Banks are increasing loan loss reserves to counteract eroding credit quality at the same time they are also contending with competitors’ high-yield savings accounts, which pay more than 0.60% APY in some cases. August’s consumer savings rate was 14%, albeit down from a high of nearly 34% in April.

It’s easy to lose sight of the importance of competing on value in this environment, even as cost-effective ways to retain funding are more necessary than ever.

When I managed cash and investment products for banks and brokerage firms, I was regularly asked to increase the interest rate we offered our clients – often because a large client was threatening to leave the firm. My response then is still relevant today: A client relationship is more than an interest rate. In fact, multiple research studies I’ve sponsored over my career showed that when it comes to their cash deposits, the majority of clients rank safety, in the form of deposit insurance protection, first; access to their cash when they need it second; and interest rate third.

It’s a given that the majority of banks are members of the Federal Deposit Insurance Corp. and have debit cards linked to savings accounts, making clients’ funds accessible. According to the FDIC, the current average national savings rate at the end of October was 0.05% APY.

I ask potential bank partners the following key questions to understand what their strategy is to retain the excess deposits as long as possible on their balance sheet.

  • Does your bank create value with relationship pricing?
  • Does your institution have an easy-to-navigate website and app?
  • Can clients easily open an account online?
  • Does your bank offer a broad range of flexible products that meet clients’ cash needs?
  • When was the last time your institution launched an innovative savings product?

We’ve learned a lot about building more value for customers from successful consumer technology over the last few decades. Decisive points include that product attributes should be intuitive for use by front-line sales, be easily incorporated into a bank’s online experience, and allow clients to co-create a banking experience that meets their individual needs.

What would tech-inspired, easy-to-use, personalized products look like in retail banking?

Example 1:
A savings ladder strategy can meet clients’ needs for safety and access to their cash. This approach gains crucial additional value, however, when a bank deploys technology linking all the steps in the ladder into one account. Clients want to see what they’re getting in advance too: to test different inputs and compare potential strategies easily prior to purchasing. Implementing new, individualized products should be as easy as clicking on the Amazon.com “Buy” button.

Example 2
In the face of economic uncertainty and job losses, many clients may look for flexibility. Some consumers will want to readily access cash for their already-known needs – for instance, parents with college-age children, small businesses, or homeowners with predictable renovation schedules. Advanced software lets banks meet these needs by creating customizable, fixed-term deposits with optimized rates that allow for flexible withdrawals.

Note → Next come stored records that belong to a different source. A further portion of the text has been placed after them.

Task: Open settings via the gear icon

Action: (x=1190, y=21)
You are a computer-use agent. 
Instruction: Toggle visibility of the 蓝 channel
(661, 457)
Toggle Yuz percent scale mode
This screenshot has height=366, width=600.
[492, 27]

Banks can consider adding value to their product offering beyond rate with time-deposit accounts that are easy for clients to implement and designed to meet their specific cash needs and terms. A product with such attributes both meets clients’ individualized needs and creates value in a competitive field.

Example 3
If a client prefers safety with some exposure to the market upside, a market-linked time deposit account also helps banks offer more value without increasing rate. An index or a basket of exchange traded funds can be constructed to align with your client’s values, which is especially attractive in today’s market. Consider the appeal of a time deposit account linked to a basket of green industry stocks, innovative technology companies, or any number of options for a segment of your clients. Offering products that align with your client’s broader worldview allows you to build a more holistic, longer-lasting relationship with them.

The ability to create customer value beyond rate will ultimately determine the long-term loyalty of banking clients. Fortunately, we can look to technology for successful models that show how to add value through simple, intuitive, and individual products. At the same time, tech already has many solutions, with software and IT services that banks can access to meet their clients’ personal needs, even at this challenging moment. Innovation has never been more relevant than now – as banks need to secure their communities, their client relationships, and their funding in a cost-effective manner.